**DATA EXCERPTS**

--- START ---

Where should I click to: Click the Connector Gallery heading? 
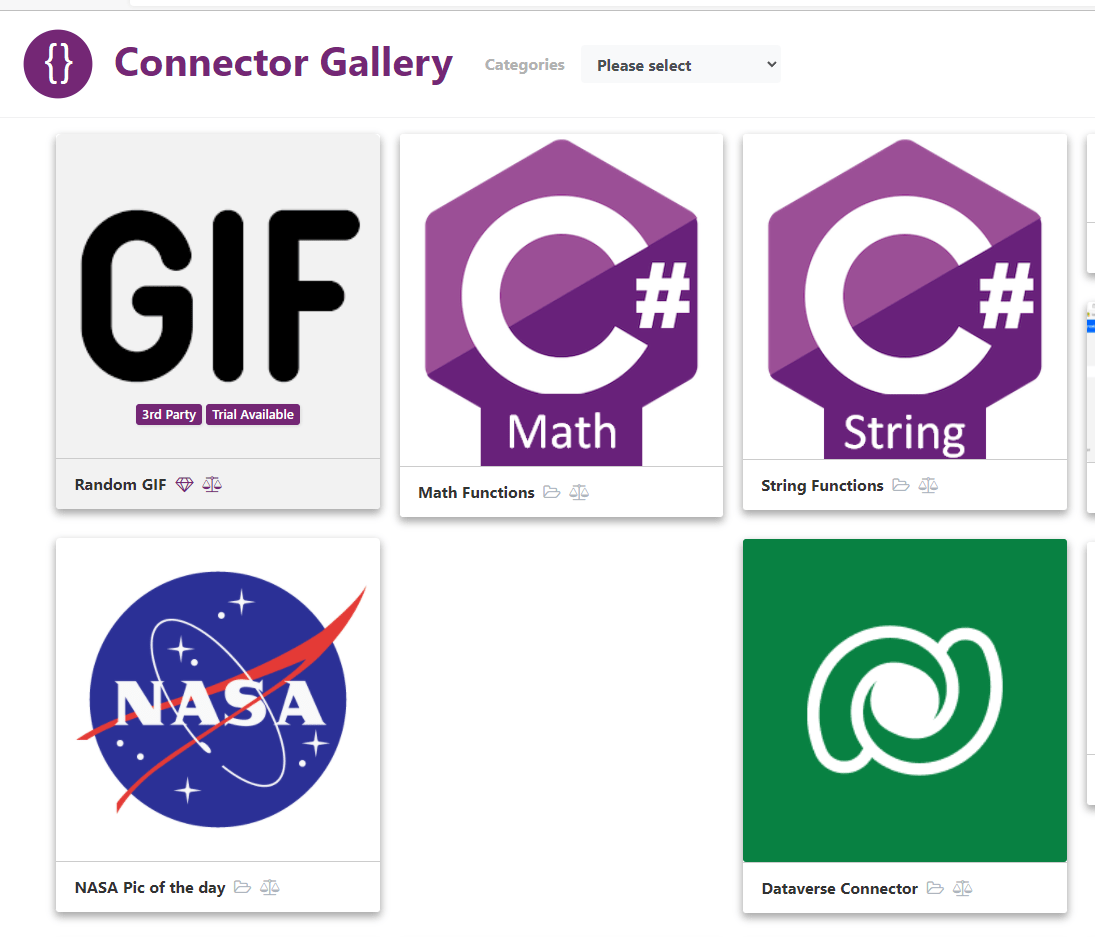(283, 63)
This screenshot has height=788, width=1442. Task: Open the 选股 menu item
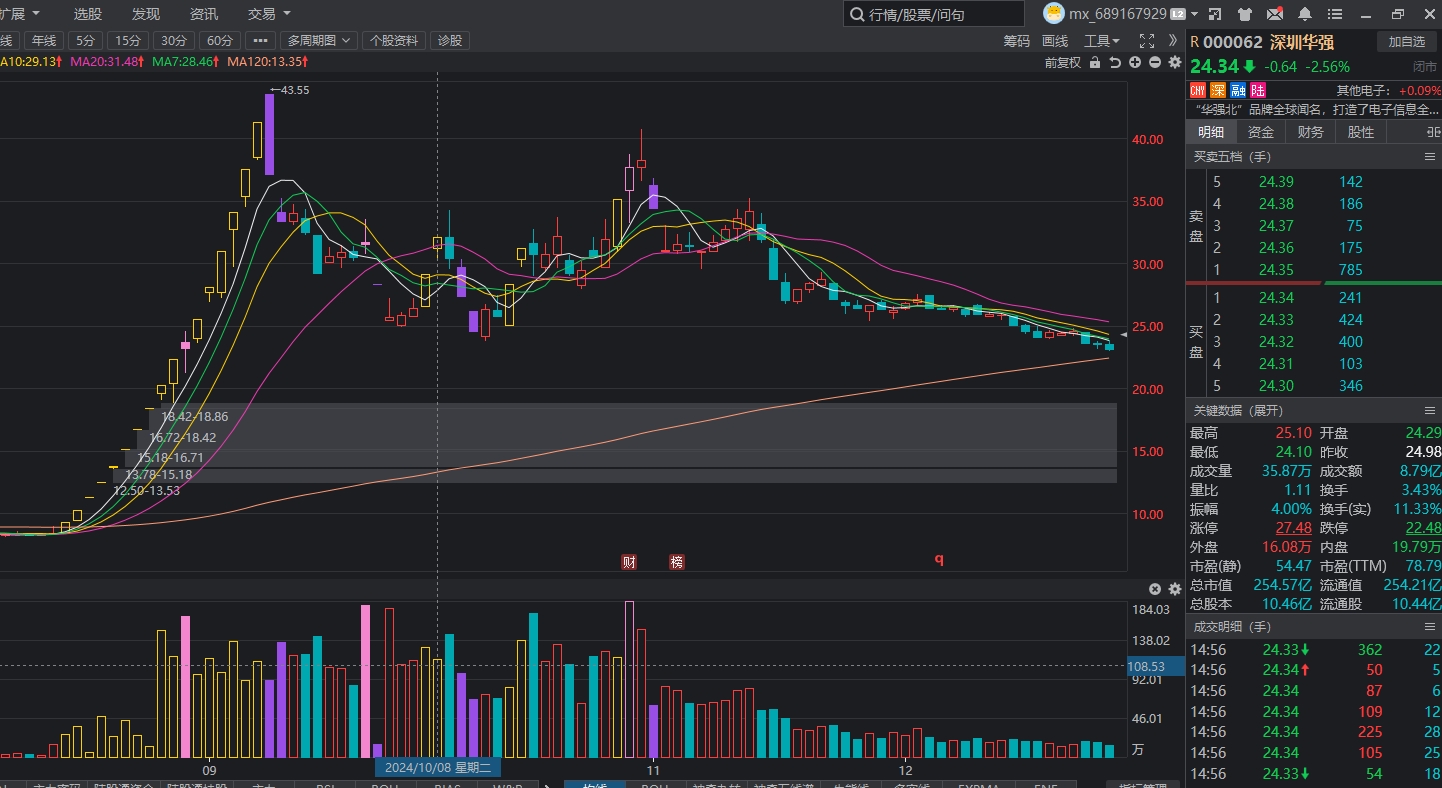point(88,14)
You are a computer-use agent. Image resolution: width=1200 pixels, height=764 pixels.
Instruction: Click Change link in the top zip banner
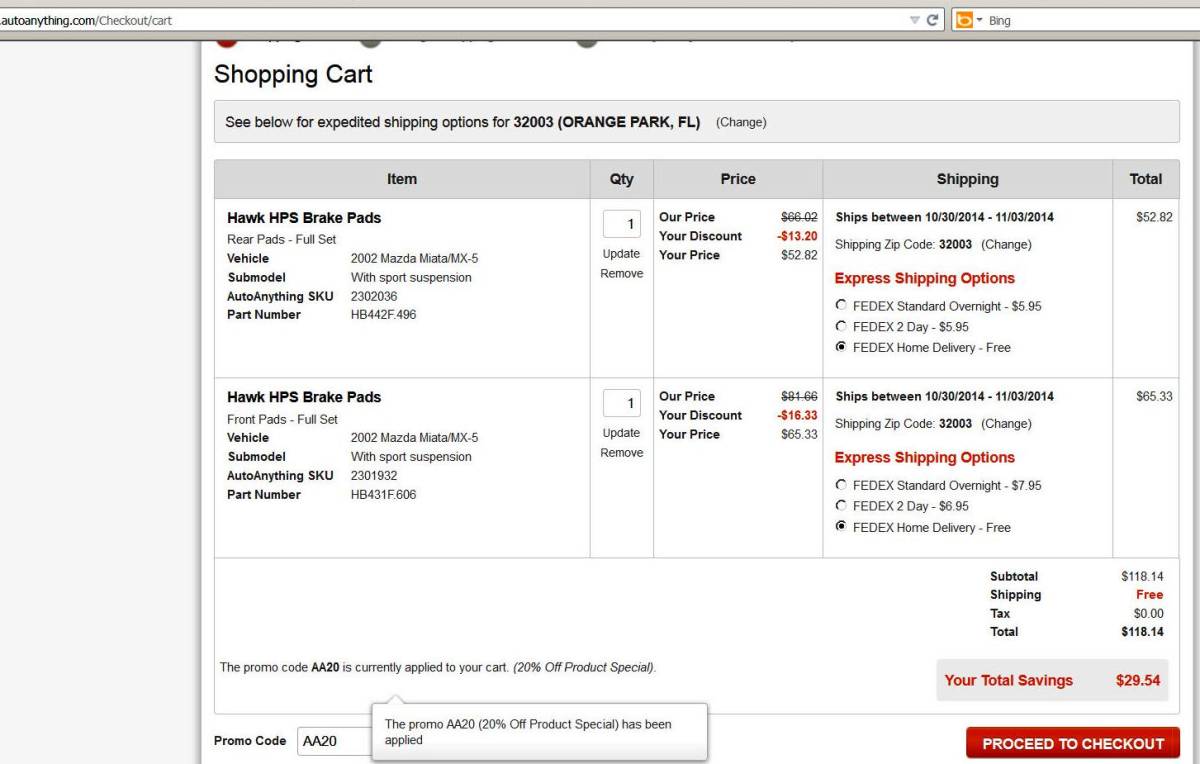[x=741, y=122]
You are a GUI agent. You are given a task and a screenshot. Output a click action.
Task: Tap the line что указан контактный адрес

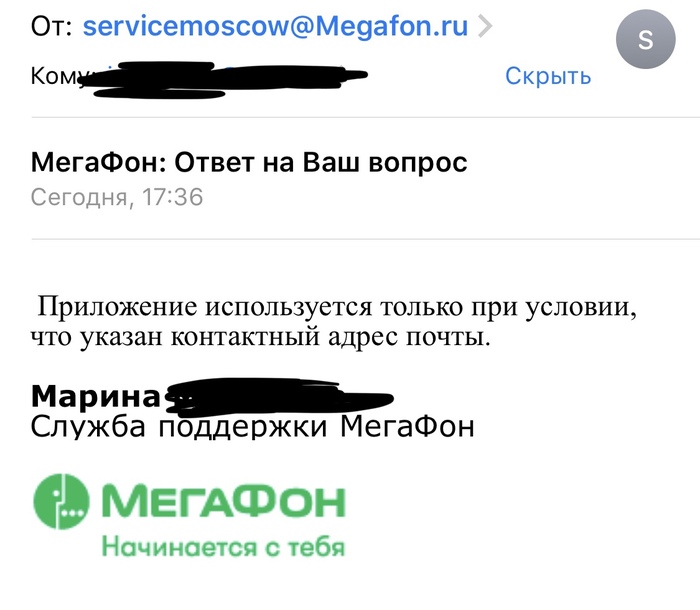(x=262, y=338)

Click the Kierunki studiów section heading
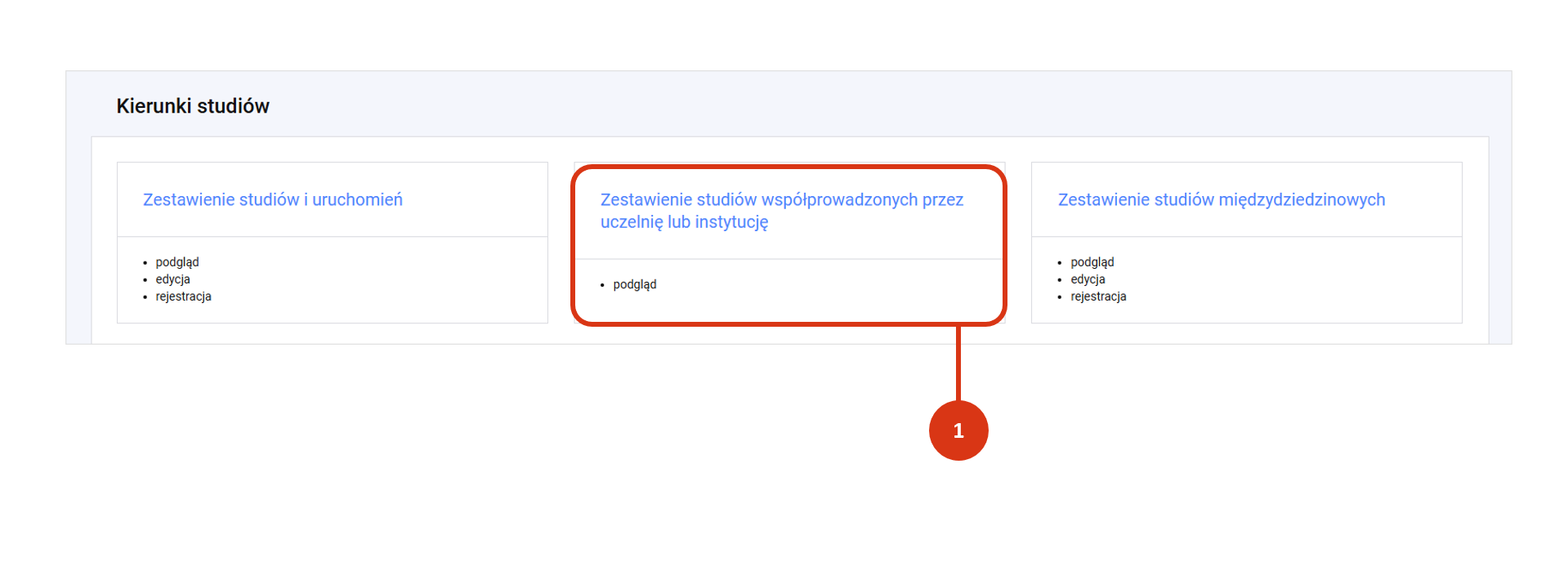(x=193, y=106)
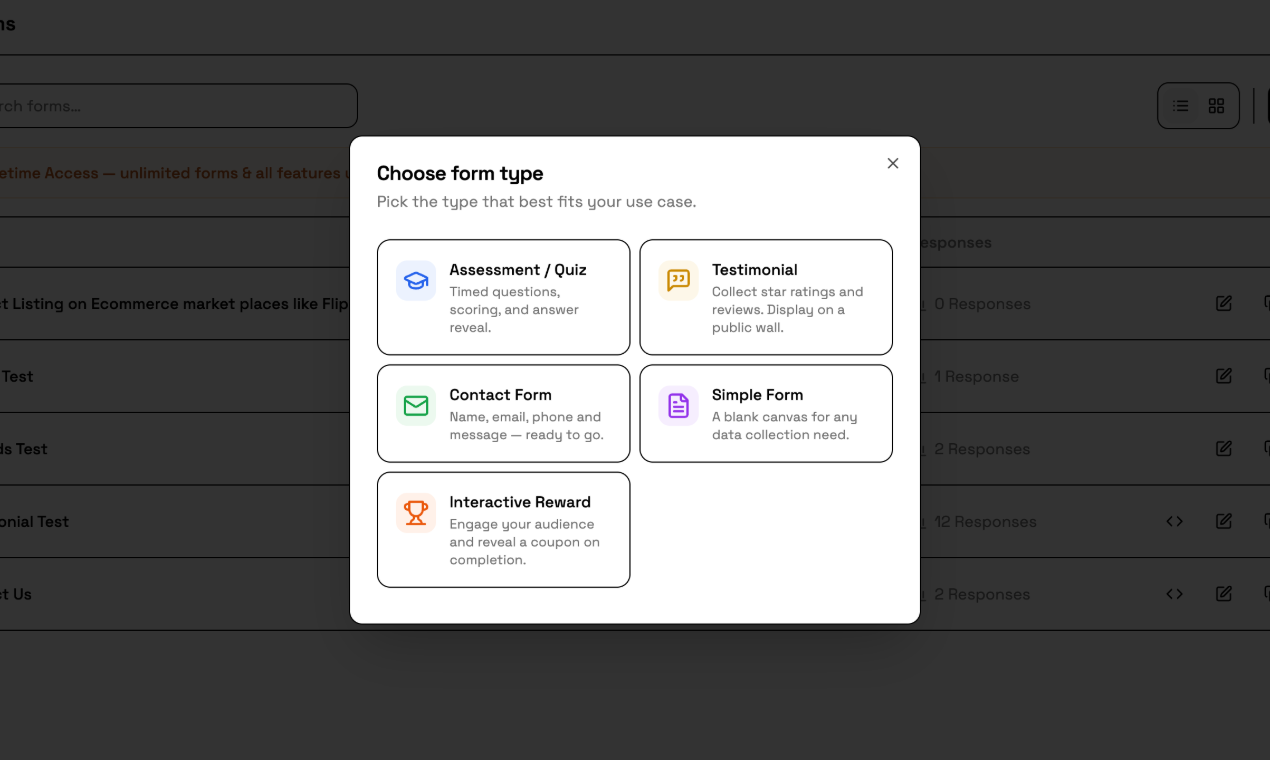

--- END ---

**TASK TO CARRY OUT**
The task calls for every line of the data to be returned exactly, without pictures.

**RESULT OF THE EXERCISE**
Where should I click to: Click the Connector Gallery heading? 
(283, 63)
This screenshot has height=788, width=1442. Task: Open the 选股 menu item
point(88,14)
You are a computer-use agent. Image resolution: width=1200 pixels, height=764 pixels.
Instruction: Click Change link in the top zip banner
[x=741, y=122]
You are a GUI agent. You are given a task and a screenshot. Output a click action.
Task: Tap the line что указан контактный адрес

(x=262, y=338)

Click the Kierunki studiów section heading
(x=193, y=106)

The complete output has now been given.